Неизвестно, был ли выполнен сенатский наказ, но во всяком случае семь лет спустя вновь встал вопрос о ремонте Золотых ворот. Назначенный Военной коллегией для осмотра ворот инженер-подполковник Д.Дебоскет представил 20 мая 1750 г. губернатору Леонтьеву краткое описание их.

«Брусья и доски, – по словам Дебоскета, – положенные вместо земляного волганга, весьма погнили и пришли во всеконечную негодность, по ним с немаловажным страхом пешие люди ходят, а артиллерию перевозить никак невозможно, посему вместо сих ворот за их худобою и ветхостью надлежит построить новые. От бывшей же каменной церкви есть старые и весьма ветхие стены и своды, от них проезжающим и пешим людям тоже представляется немалая опасность, и буде паче чаяния оные своды упадут, убьют всех, а чтобы людям вреда такого не учинить, всемерно нынешним временем надлежит снести каменные стены и своды, в которых имеются в разных местах разделившиеся щели» [Д.И.Сапожников. К истории…, стр. 163 и сл.].

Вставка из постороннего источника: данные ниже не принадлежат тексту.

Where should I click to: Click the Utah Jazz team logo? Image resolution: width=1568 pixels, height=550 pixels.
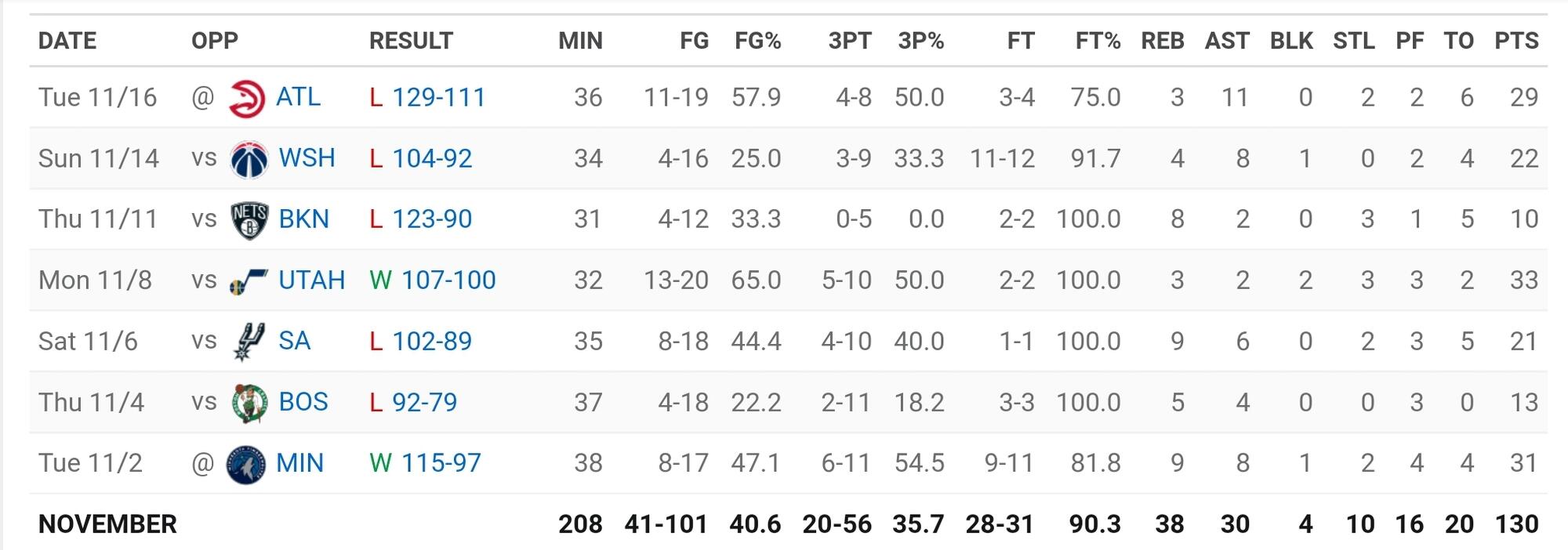pos(249,281)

Экспертиза Д. Дебоскета вызвала целую переписку между генерал-губернатором и Военной коллегией, в которой губернатор настаивал на «починке Златых врат без интересного убытка правительству и с сохранением в то же время вида древности в старых церковных каменных стенах и сводах» [там же]. Однако в конце концов Военная коллегия все же предложила Дебоскету представить окончательный проект решения. В своем «мемориале» от 19 июля того же года последний выдвинул новый довод, заключавшийся в том, что Золотые ворота

«состоят не в надлежащем по инженерным регулам месте, яко в фазе, а не в куртине, поэтому, – настаивал инженер-полковник, – следует построить другие ворота в лучшем месте, каменные, на что хотя несколько против деревянных вб'рот ко[с. 240]шту излишнего употребится, однако оные несравненно против деревянных будут» [там же].

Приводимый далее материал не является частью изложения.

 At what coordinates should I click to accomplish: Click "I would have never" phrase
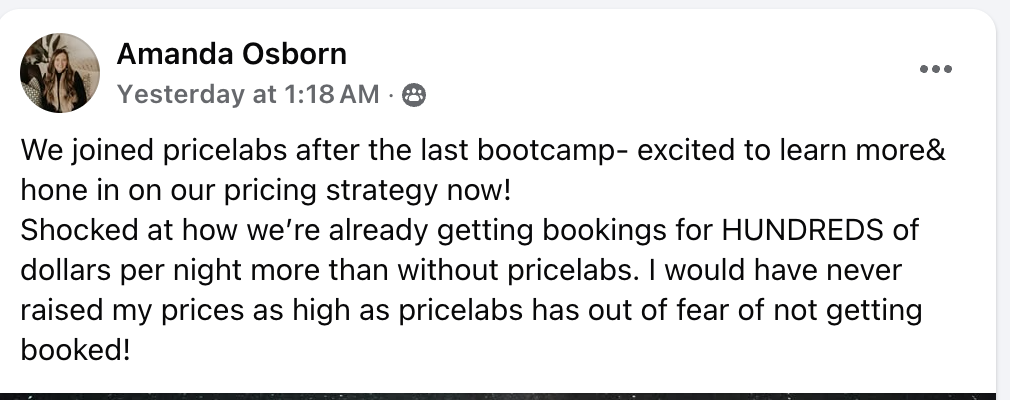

«Прежние ворота, – по мнению Дебоскета, – в починку негодные и состоящие в ненадлежащем месте, для сохранения вида древности, надлежит засыпать внутри их сторон землею крепкою, при этом на них старые церковные каменные стены и своды по-прежнему оставить и, ежели понадобится, то подделать их снизу новым камнем» [там же].

Д. Дебоскет, кроме того, предлагал:

«Ход по волгангу людям и для перевозки артиллерии, дабы оным сводам излишней тягости и к разрушению опасности быть не могло, не делать, но вместо того сделать по обеим сторонам этих ворот взъезды. Построить же новые ворота на старом месте, не разобрав церковных сводов, никак невозможно» [там же].

Военная коллегия одобрила проект Дебоскета и ходатайствовала перед Сенатом о его скорейшем утверждении, «дабы возможно было, не упуская нынешнего благополучного времени, старые ворота исправить, а новые зачав построить», на что Сенат 2 октября 1750 г. и дал свое согласие, требуя своим указом «скорейшее исполнение» проекта.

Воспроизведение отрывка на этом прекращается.